Former Italian Prime Minister Silvio Berlusconi was ordered Tuesday to spend at least four hours a week for the next year doing community service at a center for the elderly, NPR's Sylvia Poggioli tells our Newscast Desk.
As she says, the ruling comes more than eight months after Berlusconi was convicted "for masterminding a complex tax fraud at his TV network." While Berlusconi was given a four-year prison sentence, that was later commuted to one-year and then to either home arrest or community service.
Italy's ANSA news service says it has been told by "sources close to the 77-year-old billionaire that he would be assigned to a center run by the Fondazione Sacra Famiglia Catholic foundation at Cesano Boscone, near Milan." Agence France-Presse says that's a "church-run center for disabled and elderly people with 2,000 patients."

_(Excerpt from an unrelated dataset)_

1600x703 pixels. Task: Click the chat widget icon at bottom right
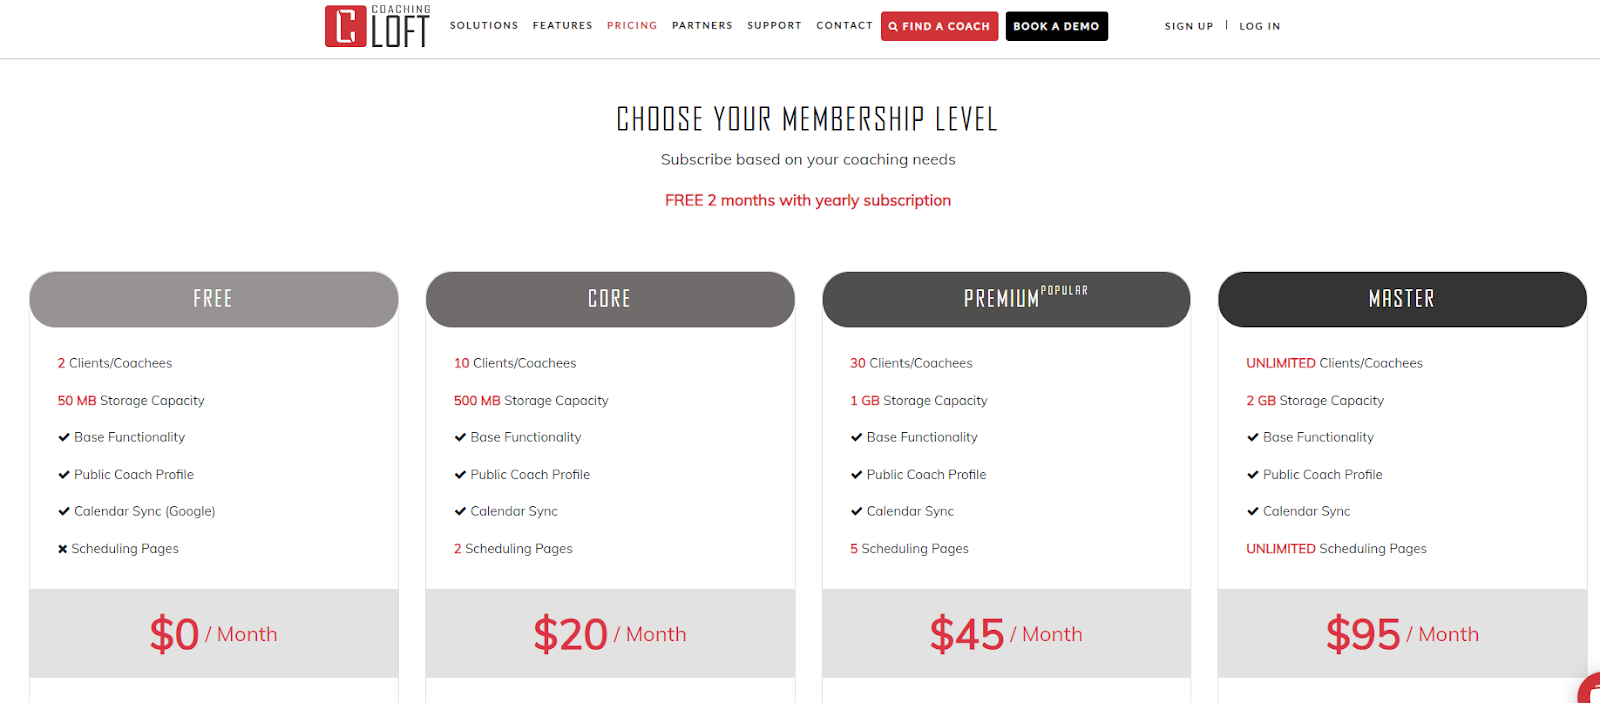[x=1589, y=689]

In addition to the community service, Berlusconi can't travel freely for the next year, Sylvia reports. He can leave Italy's Lombardy region only "for restricted trips to Rome from Tuesdays to Thursdays," she says. That could limit his ability to campaign for his Forza Italia party before next month's European Parliament elections.

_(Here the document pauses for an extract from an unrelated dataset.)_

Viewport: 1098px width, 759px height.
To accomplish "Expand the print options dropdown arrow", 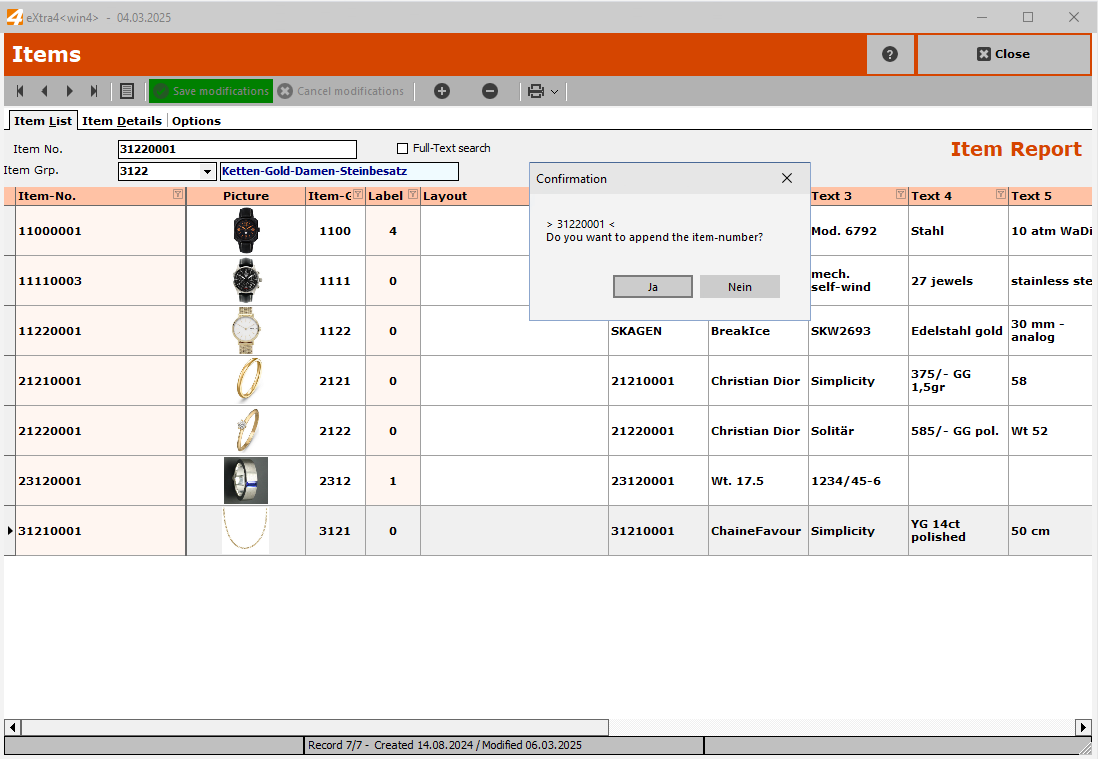I will point(554,92).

The tax fraud case is by no means Berlusconi's only legal challenge. As the BBC reminds readers:
"Last year he was convicted of paying for sex with an underage prostitute and abusing his powers, which brought him a lifetime ban from public office. He was expelled from the Italian Senate."He is appealing against the underage sex conviction, in a trial known as the 'Ruby' case."He is also on trial for allegedly bribing a center-left senator to switch sides."